-- Begin --

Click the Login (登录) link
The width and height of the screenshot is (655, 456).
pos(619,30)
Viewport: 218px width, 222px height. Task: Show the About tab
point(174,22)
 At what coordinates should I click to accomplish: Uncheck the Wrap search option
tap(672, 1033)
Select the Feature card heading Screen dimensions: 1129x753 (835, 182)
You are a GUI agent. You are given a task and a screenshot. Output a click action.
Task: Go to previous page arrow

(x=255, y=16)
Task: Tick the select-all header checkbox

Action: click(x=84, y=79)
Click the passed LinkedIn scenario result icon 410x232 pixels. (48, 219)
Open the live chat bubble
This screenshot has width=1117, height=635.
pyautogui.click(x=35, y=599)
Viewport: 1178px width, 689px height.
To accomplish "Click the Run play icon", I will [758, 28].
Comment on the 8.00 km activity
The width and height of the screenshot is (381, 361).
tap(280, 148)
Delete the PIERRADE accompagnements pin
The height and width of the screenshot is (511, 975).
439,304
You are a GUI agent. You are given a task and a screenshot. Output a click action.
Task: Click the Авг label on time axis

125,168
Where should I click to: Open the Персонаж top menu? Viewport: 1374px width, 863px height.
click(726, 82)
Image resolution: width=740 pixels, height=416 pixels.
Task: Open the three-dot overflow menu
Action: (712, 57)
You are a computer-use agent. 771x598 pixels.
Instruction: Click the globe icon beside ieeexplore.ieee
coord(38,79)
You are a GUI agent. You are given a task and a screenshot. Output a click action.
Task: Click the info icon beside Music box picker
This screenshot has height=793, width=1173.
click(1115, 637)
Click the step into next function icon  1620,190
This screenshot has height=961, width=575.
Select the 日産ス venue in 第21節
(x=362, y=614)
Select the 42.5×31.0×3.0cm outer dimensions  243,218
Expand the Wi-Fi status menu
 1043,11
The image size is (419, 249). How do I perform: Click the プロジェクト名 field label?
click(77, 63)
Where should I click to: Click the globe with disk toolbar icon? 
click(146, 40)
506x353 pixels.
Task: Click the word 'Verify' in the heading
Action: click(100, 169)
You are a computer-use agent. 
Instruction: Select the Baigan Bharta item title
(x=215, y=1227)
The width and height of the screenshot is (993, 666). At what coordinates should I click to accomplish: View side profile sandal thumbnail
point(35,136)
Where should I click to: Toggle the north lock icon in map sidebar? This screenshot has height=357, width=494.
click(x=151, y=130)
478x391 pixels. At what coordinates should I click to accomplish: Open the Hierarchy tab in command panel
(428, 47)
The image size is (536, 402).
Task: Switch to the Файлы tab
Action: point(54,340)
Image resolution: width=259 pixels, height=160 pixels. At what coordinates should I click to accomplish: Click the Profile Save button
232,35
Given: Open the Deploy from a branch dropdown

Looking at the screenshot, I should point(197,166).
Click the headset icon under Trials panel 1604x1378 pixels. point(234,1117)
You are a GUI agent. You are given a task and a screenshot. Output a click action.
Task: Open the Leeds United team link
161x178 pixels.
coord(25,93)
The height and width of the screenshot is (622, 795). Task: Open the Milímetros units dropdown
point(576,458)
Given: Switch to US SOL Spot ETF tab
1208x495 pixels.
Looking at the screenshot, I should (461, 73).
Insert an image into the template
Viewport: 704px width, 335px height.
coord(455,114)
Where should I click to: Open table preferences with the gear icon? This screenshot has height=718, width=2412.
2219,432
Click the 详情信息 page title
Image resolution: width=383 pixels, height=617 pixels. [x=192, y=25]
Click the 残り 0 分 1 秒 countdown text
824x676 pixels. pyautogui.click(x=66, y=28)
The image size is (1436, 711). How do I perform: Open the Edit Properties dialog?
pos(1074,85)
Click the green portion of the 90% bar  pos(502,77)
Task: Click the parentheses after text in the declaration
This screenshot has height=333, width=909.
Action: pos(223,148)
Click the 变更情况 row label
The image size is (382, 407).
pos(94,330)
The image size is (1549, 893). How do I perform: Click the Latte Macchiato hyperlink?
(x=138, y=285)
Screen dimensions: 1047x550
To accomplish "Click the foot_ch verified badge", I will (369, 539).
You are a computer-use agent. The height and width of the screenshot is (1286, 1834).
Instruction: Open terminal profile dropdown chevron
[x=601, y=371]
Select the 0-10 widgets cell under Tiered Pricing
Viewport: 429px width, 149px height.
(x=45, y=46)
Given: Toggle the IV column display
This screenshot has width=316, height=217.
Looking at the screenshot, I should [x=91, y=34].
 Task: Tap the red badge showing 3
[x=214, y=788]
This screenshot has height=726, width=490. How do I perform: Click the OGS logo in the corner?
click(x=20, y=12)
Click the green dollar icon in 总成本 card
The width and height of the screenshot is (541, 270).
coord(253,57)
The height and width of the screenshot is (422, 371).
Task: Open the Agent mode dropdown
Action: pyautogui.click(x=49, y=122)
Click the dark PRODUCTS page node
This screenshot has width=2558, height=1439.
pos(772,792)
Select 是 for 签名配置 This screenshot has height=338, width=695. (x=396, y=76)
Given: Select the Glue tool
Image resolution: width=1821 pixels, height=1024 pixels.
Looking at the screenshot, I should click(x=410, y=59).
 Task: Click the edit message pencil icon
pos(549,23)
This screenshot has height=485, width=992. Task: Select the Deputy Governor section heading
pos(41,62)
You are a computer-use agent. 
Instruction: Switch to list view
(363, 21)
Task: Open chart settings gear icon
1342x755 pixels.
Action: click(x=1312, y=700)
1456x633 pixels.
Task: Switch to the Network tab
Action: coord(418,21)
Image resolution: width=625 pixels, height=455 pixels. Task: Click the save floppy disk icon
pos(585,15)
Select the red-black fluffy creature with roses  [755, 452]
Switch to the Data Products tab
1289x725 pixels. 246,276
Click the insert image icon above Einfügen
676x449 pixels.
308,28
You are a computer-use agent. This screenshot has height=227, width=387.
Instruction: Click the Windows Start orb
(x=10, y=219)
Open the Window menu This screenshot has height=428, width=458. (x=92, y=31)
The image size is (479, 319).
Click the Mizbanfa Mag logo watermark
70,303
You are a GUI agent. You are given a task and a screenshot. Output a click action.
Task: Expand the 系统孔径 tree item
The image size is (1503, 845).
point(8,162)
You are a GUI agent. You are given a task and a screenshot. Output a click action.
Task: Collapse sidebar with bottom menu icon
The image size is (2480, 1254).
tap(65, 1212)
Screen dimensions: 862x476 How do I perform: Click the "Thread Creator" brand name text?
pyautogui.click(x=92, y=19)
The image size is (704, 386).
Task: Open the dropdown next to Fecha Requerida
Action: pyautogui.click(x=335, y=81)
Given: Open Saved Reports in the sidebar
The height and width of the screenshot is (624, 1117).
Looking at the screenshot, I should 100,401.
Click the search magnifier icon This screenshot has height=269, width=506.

-- End --

**THE PROBLEM**
Return all of the rows above verbatim, leaving every line unchanged.

**RESULT BELOW**
Click the Login (登录) link
The width and height of the screenshot is (655, 456).
pos(619,30)
Viewport: 218px width, 222px height. Task: Show the About tab
point(174,22)
 At what coordinates should I click to accomplish: Uncheck the Wrap search option
tap(672, 1033)
Select the Feature card heading Screen dimensions: 1129x753 (835, 182)
You are a GUI agent. You are given a task and a screenshot. Output a click action.
Task: Go to previous page arrow

(x=255, y=16)
Task: Tick the select-all header checkbox

Action: click(x=84, y=79)
Click the passed LinkedIn scenario result icon 410x232 pixels. (48, 219)
Open the live chat bubble
This screenshot has width=1117, height=635.
pyautogui.click(x=35, y=599)
Viewport: 1178px width, 689px height.
To accomplish "Click the Run play icon", I will [758, 28].
Comment on the 8.00 km activity
The width and height of the screenshot is (381, 361).
tap(280, 148)
Delete the PIERRADE accompagnements pin
The height and width of the screenshot is (511, 975).
439,304
You are a GUI agent. You are given a task and a screenshot. Output a click action.
Task: Click the Авг label on time axis

125,168
Where should I click to: Open the Персонаж top menu? Viewport: 1374px width, 863px height.
click(726, 82)
Image resolution: width=740 pixels, height=416 pixels.
Task: Open the three-dot overflow menu
Action: (712, 57)
You are a computer-use agent. 771x598 pixels.
Instruction: Click the globe icon beside ieeexplore.ieee
coord(38,79)
You are a GUI agent. You are given a task and a screenshot. Output a click action.
Task: Click the info icon beside Music box picker
This screenshot has height=793, width=1173.
click(1115, 637)
Click the step into next function icon  1620,190
This screenshot has height=961, width=575.
Select the 日産ス venue in 第21節
(x=362, y=614)
Select the 42.5×31.0×3.0cm outer dimensions  243,218
Expand the Wi-Fi status menu
 1043,11
The image size is (419, 249). How do I perform: Click the プロジェクト名 field label?
click(77, 63)
Where should I click to: Click the globe with disk toolbar icon? 
click(146, 40)
506x353 pixels.
Task: Click the word 'Verify' in the heading
Action: click(100, 169)
You are a computer-use agent. 
Instruction: Select the Baigan Bharta item title
(x=215, y=1227)
The width and height of the screenshot is (993, 666). At what coordinates should I click to accomplish: View side profile sandal thumbnail
point(35,136)
Where should I click to: Toggle the north lock icon in map sidebar? This screenshot has height=357, width=494.
click(x=151, y=130)
478x391 pixels. At what coordinates should I click to accomplish: Open the Hierarchy tab in command panel
(428, 47)
The image size is (536, 402).
Task: Switch to the Файлы tab
Action: point(54,340)
Image resolution: width=259 pixels, height=160 pixels. At what coordinates should I click to accomplish: Click the Profile Save button
232,35
Given: Open the Deploy from a branch dropdown

Looking at the screenshot, I should point(197,166).
Click the headset icon under Trials panel 1604x1378 pixels. point(234,1117)
You are a GUI agent. You are given a task and a screenshot. Output a click action.
Task: Open the Leeds United team link
161x178 pixels.
coord(25,93)
The height and width of the screenshot is (622, 795). Task: Open the Milímetros units dropdown
point(576,458)
Given: Switch to US SOL Spot ETF tab
1208x495 pixels.
Looking at the screenshot, I should (461, 73).
Insert an image into the template
Viewport: 704px width, 335px height.
coord(455,114)
Where should I click to: Open table preferences with the gear icon? This screenshot has height=718, width=2412.
2219,432
Click the 详情信息 page title
Image resolution: width=383 pixels, height=617 pixels. [x=192, y=25]
Click the 残り 0 分 1 秒 countdown text
824x676 pixels. pyautogui.click(x=66, y=28)
The image size is (1436, 711). How do I perform: Open the Edit Properties dialog?
pos(1074,85)
Click the green portion of the 90% bar  pos(502,77)
Task: Click the parentheses after text in the declaration
This screenshot has height=333, width=909.
Action: pos(223,148)
Click the 变更情况 row label
The image size is (382, 407).
pos(94,330)
The image size is (1549, 893). How do I perform: Click the Latte Macchiato hyperlink?
(x=138, y=285)
Screen dimensions: 1047x550
To accomplish "Click the foot_ch verified badge", I will (369, 539).
You are a computer-use agent. The height and width of the screenshot is (1286, 1834).
Instruction: Open terminal profile dropdown chevron
[x=601, y=371]
Select the 0-10 widgets cell under Tiered Pricing
Viewport: 429px width, 149px height.
(x=45, y=46)
Given: Toggle the IV column display
This screenshot has width=316, height=217.
Looking at the screenshot, I should [x=91, y=34].
 Task: Tap the red badge showing 3
[x=214, y=788]
This screenshot has height=726, width=490. How do I perform: Click the OGS logo in the corner?
click(x=20, y=12)
Click the green dollar icon in 总成本 card
The width and height of the screenshot is (541, 270).
coord(253,57)
The height and width of the screenshot is (422, 371).
Task: Open the Agent mode dropdown
Action: pyautogui.click(x=49, y=122)
Click the dark PRODUCTS page node
This screenshot has width=2558, height=1439.
pos(772,792)
Select 是 for 签名配置 This screenshot has height=338, width=695. (x=396, y=76)
Given: Select the Glue tool
Image resolution: width=1821 pixels, height=1024 pixels.
Looking at the screenshot, I should click(x=410, y=59).
 Task: Click the edit message pencil icon
pos(549,23)
This screenshot has height=485, width=992. Task: Select the Deputy Governor section heading
pos(41,62)
You are a computer-use agent. 
Instruction: Switch to list view
(363, 21)
Task: Open chart settings gear icon
1342x755 pixels.
Action: click(x=1312, y=700)
1456x633 pixels.
Task: Switch to the Network tab
Action: coord(418,21)
Image resolution: width=625 pixels, height=455 pixels. Task: Click the save floppy disk icon
pos(585,15)
Select the red-black fluffy creature with roses  [755, 452]
Switch to the Data Products tab
1289x725 pixels. 246,276
Click the insert image icon above Einfügen
676x449 pixels.
308,28
You are a computer-use agent. This screenshot has height=227, width=387.
Instruction: Click the Windows Start orb
(x=10, y=219)
Open the Window menu This screenshot has height=428, width=458. (x=92, y=31)
The image size is (479, 319).
Click the Mizbanfa Mag logo watermark
70,303
You are a GUI agent. You are given a task and a screenshot. Output a click action.
Task: Expand the 系统孔径 tree item
The image size is (1503, 845).
point(8,162)
You are a GUI agent. You are given a task and a screenshot. Output a click action.
Task: Collapse sidebar with bottom menu icon
The image size is (2480, 1254).
tap(65, 1212)
Screen dimensions: 862x476 How do I perform: Click the "Thread Creator" brand name text?
pyautogui.click(x=92, y=19)
The image size is (704, 386).
Task: Open the dropdown next to Fecha Requerida
Action: pyautogui.click(x=335, y=81)
Given: Open Saved Reports in the sidebar
The height and width of the screenshot is (624, 1117).
Looking at the screenshot, I should 100,401.
Click the search magnifier icon This screenshot has height=269, width=506.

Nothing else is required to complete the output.